Ce soir-là, le bonheur, la joie intérieure d’Amélia éclataient dans ses traits et dans ses mouvements. Elle s’acquitta de ses devoirs de maîtresse de maison avec une grâce et une délicatesse parfaites. Tel fut, du moins, l’avis de Dobbin, qui la suivait des yeux à travers la demi-obscurité du jour sur son déclin. Il était donc enfin arrivé pour lui ce moment après lequel il soupirait depuis si longtemps ; combien de fois sur les rives lointaines, sous les brûlantes ardeurs du soleil de l’Inde, au milieu de marches forcées, sa pensée, traversant les mers, ne s’était-elle pas transportée auprès d’elle ; alors elle lui était apparue telle qu’il la voyait maintenant, comme un ange consolateur pour la vieillesse et l’infirmité, et rehaussant son indigence de toute la grandeur de sa résignation.
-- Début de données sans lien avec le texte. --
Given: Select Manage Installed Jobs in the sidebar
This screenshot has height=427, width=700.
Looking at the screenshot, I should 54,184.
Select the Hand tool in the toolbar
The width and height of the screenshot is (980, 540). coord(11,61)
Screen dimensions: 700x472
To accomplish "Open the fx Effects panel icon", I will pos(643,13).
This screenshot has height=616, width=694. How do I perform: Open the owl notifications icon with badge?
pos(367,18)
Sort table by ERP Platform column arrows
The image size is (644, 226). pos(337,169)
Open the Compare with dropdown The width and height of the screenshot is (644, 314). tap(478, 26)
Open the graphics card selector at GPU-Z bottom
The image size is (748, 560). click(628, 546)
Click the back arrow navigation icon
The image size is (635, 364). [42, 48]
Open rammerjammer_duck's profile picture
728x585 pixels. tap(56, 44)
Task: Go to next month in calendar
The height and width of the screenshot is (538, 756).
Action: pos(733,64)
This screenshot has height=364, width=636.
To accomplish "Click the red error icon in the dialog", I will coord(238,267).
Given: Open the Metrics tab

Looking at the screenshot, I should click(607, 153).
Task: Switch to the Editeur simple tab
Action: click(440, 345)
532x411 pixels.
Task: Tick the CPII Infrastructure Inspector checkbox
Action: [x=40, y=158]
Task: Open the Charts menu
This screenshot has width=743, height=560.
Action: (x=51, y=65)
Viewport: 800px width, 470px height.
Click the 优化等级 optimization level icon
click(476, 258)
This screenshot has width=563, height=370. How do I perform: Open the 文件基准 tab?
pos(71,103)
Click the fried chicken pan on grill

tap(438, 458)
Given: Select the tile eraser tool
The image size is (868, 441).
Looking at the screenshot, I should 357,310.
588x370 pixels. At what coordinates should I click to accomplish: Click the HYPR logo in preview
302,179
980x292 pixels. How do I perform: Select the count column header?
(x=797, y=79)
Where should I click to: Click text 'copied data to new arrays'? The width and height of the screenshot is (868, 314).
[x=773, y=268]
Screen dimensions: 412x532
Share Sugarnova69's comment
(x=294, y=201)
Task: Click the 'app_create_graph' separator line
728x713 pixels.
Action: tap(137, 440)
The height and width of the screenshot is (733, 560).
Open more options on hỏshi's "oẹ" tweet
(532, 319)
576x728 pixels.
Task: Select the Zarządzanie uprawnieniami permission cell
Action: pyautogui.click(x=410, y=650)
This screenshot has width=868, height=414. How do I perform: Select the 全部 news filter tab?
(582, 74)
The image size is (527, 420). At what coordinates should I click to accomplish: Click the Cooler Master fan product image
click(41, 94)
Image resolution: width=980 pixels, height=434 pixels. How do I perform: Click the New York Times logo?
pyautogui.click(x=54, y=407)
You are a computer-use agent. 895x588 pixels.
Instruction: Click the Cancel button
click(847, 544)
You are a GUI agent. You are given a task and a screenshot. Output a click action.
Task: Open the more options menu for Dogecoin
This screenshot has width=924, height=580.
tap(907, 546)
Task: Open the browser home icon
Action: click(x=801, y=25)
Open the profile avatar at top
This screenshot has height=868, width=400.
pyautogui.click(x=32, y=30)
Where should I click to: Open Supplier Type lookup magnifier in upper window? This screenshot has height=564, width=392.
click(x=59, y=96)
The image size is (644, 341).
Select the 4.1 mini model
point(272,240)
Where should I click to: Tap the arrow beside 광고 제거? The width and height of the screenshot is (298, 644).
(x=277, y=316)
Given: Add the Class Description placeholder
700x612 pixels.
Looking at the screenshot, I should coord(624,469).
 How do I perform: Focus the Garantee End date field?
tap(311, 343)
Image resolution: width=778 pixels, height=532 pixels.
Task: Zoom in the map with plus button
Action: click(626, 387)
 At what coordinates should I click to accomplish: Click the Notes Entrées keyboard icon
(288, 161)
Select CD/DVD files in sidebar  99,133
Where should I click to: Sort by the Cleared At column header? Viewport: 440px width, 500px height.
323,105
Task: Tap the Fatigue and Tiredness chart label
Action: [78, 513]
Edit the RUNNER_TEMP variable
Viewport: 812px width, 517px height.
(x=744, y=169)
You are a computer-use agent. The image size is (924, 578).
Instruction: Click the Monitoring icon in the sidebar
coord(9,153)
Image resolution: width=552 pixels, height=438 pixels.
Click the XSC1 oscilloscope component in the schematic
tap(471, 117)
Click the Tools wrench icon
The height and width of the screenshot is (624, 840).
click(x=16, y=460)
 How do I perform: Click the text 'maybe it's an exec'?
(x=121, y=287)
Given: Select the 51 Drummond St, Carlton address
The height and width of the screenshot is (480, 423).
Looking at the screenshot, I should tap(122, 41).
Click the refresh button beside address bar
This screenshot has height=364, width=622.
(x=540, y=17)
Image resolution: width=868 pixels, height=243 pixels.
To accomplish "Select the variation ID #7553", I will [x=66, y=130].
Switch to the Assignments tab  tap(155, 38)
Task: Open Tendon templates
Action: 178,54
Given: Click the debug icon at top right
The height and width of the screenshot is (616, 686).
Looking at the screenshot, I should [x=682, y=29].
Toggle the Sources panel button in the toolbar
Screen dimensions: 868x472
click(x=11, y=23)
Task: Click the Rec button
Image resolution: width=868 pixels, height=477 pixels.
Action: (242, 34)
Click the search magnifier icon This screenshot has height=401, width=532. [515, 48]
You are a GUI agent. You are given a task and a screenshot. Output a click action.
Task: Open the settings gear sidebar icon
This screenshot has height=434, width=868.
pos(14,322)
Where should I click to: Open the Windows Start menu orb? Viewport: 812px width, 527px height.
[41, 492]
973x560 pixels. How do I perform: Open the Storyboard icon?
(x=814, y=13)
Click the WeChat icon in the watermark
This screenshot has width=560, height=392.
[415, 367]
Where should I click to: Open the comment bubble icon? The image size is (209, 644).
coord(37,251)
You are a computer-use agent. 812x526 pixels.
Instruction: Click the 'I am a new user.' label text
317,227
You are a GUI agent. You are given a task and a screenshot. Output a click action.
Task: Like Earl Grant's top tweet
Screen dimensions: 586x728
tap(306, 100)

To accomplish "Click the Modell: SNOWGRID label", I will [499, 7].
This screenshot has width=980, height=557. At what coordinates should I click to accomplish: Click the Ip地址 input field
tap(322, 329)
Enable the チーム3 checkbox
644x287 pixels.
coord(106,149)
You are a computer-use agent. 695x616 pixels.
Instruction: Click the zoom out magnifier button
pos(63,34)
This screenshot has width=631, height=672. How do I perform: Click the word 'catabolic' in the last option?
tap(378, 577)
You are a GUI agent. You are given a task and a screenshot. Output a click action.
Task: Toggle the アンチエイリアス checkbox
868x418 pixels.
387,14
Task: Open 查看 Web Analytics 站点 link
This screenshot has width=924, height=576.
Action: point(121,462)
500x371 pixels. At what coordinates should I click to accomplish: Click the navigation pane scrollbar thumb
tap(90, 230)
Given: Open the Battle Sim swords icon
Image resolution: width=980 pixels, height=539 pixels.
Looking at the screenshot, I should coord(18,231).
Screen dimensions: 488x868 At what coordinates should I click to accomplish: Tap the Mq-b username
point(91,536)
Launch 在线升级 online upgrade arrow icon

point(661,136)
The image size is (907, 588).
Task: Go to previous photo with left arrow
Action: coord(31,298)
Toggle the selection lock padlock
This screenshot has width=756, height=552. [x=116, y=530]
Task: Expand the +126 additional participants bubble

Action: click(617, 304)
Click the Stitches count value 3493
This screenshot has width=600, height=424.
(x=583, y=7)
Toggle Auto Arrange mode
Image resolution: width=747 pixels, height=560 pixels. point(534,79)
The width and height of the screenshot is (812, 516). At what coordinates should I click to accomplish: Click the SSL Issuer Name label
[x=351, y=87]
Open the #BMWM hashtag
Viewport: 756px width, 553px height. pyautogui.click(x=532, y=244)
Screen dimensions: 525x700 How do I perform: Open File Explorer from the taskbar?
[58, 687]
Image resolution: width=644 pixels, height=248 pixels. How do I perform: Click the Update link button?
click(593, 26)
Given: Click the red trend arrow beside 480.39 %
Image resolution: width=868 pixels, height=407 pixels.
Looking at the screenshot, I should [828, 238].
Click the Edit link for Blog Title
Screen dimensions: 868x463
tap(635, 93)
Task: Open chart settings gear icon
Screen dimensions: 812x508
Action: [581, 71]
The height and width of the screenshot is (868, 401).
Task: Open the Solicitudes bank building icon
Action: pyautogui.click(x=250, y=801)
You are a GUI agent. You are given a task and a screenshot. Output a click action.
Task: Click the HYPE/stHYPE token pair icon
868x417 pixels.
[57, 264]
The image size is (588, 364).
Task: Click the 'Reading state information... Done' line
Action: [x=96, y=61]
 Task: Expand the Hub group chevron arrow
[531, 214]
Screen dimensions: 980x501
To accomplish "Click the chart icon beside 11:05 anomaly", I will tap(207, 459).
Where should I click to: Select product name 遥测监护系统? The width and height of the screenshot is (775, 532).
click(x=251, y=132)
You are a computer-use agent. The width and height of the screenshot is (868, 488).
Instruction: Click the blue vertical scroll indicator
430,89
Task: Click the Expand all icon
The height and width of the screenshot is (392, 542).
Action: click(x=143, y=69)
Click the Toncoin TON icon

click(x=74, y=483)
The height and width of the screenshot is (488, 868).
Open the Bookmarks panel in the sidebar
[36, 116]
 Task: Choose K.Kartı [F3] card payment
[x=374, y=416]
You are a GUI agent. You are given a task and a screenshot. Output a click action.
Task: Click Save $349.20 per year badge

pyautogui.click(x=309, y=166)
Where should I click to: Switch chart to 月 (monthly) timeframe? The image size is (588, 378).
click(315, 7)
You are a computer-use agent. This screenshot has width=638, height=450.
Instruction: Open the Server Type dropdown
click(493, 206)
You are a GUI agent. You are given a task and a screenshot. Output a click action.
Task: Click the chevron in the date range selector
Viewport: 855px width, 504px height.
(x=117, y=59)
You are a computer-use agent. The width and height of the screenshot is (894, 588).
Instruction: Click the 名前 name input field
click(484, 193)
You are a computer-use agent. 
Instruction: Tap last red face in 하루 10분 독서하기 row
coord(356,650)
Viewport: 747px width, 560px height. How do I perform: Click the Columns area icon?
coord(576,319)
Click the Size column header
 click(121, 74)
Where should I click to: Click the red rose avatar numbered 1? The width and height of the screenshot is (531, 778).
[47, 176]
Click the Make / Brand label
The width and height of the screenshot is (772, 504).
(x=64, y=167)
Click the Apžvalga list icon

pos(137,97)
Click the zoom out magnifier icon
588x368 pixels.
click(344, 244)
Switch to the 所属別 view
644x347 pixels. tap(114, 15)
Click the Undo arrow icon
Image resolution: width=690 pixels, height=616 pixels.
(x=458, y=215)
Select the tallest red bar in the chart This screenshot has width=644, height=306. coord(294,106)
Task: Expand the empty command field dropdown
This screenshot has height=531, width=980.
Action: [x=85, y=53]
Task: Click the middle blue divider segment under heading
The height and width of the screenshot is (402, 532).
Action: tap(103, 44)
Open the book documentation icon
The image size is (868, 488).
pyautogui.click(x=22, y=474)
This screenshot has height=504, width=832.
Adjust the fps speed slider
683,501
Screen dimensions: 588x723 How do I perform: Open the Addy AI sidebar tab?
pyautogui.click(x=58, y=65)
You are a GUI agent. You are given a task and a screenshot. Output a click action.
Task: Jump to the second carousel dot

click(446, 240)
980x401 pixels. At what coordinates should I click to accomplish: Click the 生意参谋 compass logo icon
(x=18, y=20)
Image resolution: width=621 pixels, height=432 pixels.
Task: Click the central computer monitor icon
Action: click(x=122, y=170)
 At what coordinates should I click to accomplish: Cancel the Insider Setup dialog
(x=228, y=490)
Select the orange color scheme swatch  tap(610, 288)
Le major trouvait le thé d’autant meilleur qu’il le recevait de la main d’Amélia, et Amélia lui servait tasse sur tasse, se faisant un malin plaisir d’encourager cette disposition. À vrai dire, elle ignorait que le major n’avait point encore dîné, et que son couvert l’attendait chez Slaughter, à cette même place où George et Dobbin avaient fait ensemble de joyeux repas dans le temps où Amélia n’était encore qu’une enfant, une élève à peine sortie de la maison de miss Pinkerton.